Provided records
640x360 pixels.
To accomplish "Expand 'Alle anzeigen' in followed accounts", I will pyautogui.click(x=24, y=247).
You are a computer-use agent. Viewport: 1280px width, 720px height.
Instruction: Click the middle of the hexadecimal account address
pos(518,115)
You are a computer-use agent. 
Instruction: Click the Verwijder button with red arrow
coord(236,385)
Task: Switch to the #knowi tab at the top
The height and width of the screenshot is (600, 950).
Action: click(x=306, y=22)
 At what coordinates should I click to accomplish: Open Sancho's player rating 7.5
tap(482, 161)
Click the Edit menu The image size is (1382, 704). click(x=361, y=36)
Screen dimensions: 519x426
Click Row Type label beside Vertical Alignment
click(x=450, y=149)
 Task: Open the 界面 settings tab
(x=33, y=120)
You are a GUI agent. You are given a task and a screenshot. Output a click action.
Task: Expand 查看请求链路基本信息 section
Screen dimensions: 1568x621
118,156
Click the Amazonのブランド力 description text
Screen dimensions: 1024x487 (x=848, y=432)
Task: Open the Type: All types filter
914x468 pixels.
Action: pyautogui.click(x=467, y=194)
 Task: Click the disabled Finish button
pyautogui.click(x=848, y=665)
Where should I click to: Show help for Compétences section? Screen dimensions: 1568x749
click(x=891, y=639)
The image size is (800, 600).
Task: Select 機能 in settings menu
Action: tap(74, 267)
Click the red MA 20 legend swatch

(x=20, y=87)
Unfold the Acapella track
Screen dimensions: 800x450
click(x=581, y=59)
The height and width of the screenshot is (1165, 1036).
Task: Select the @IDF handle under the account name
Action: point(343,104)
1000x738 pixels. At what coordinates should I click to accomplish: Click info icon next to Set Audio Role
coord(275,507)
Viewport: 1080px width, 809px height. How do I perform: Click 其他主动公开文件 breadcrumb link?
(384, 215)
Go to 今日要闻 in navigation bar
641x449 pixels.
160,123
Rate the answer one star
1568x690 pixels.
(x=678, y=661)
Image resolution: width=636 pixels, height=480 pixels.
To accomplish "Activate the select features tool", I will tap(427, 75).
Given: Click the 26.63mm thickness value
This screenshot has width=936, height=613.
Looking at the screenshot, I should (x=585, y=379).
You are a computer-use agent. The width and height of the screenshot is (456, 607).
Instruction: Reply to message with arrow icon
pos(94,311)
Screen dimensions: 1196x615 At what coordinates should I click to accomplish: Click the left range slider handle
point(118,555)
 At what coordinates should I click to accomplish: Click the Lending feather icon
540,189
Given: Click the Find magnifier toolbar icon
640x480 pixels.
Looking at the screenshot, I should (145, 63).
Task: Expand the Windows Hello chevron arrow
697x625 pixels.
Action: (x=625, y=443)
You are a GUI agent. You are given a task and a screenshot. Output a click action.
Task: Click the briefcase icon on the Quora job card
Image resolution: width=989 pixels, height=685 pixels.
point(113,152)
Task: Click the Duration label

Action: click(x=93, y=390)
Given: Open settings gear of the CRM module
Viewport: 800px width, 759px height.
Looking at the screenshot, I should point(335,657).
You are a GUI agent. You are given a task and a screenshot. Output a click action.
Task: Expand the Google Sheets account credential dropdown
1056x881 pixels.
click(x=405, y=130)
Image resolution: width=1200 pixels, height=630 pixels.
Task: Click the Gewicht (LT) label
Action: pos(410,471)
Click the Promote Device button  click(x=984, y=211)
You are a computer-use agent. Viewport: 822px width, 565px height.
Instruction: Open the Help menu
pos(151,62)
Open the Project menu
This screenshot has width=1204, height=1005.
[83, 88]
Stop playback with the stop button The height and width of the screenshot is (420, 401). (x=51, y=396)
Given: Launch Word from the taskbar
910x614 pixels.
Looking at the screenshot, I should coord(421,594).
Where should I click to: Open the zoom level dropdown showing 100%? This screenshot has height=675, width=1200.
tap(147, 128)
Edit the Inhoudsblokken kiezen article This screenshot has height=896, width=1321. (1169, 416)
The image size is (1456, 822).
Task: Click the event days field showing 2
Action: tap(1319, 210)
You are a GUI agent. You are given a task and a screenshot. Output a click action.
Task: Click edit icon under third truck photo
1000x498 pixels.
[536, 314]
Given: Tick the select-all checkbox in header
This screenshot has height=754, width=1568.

What to work on
Of the records above, copy each line that includes "will".

Solution to the problem
To accomplish "Expand 'Alle anzeigen' in followed accounts", I will pyautogui.click(x=24, y=247).
To accomplish "Activate the select features tool", I will tap(427, 75).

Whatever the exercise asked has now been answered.